───── Source information ─────

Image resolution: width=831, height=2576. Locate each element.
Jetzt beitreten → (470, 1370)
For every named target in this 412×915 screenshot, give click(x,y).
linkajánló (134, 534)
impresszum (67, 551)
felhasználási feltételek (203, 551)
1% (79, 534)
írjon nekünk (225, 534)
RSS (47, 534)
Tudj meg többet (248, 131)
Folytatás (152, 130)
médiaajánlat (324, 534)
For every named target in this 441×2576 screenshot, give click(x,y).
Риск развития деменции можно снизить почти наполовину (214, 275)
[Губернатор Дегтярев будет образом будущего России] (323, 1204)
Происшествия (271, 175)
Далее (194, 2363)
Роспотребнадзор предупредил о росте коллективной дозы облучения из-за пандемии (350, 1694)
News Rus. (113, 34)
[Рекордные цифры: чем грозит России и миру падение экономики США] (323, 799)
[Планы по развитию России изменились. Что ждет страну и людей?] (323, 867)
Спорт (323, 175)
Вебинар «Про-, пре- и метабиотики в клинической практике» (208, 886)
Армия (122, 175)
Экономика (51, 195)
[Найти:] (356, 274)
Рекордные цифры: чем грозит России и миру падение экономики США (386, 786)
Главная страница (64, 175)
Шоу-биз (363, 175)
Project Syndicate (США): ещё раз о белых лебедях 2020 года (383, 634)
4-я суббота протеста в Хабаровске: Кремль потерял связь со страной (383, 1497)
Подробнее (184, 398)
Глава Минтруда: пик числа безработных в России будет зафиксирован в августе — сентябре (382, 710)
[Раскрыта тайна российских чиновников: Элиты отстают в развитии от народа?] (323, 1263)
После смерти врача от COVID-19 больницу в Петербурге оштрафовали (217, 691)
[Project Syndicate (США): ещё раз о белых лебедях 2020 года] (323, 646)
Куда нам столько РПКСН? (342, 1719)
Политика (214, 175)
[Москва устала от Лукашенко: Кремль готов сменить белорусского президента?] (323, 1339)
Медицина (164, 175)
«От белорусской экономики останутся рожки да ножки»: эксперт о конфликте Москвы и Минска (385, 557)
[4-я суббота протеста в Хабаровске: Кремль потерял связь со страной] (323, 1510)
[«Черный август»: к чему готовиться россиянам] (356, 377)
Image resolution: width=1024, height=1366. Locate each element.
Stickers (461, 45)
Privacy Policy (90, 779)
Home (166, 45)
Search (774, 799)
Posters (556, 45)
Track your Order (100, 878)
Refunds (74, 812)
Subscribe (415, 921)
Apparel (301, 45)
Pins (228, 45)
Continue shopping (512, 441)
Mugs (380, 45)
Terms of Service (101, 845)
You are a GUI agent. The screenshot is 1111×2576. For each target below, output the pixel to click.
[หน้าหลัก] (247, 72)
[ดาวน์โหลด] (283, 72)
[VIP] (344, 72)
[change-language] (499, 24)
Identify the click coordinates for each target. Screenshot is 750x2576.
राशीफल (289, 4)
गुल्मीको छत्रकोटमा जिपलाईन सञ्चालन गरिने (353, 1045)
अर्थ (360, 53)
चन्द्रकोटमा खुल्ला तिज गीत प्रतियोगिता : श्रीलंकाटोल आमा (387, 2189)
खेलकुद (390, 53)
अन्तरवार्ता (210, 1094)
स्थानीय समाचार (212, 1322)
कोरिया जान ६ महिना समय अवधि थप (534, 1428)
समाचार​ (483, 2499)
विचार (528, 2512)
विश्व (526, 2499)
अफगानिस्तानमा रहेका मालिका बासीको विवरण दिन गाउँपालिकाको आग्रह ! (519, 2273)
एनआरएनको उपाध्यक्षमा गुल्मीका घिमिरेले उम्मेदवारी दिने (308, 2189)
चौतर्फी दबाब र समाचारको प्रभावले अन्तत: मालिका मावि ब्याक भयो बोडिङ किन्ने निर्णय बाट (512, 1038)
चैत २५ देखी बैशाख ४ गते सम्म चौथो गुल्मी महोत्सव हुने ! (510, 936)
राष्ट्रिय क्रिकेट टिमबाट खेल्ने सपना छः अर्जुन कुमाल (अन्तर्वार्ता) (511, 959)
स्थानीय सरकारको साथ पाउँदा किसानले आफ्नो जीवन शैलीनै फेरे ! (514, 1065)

─────

### What you need to do
Work out, please, how many lines above contain "России"; answer only with the number.

### Task answer
5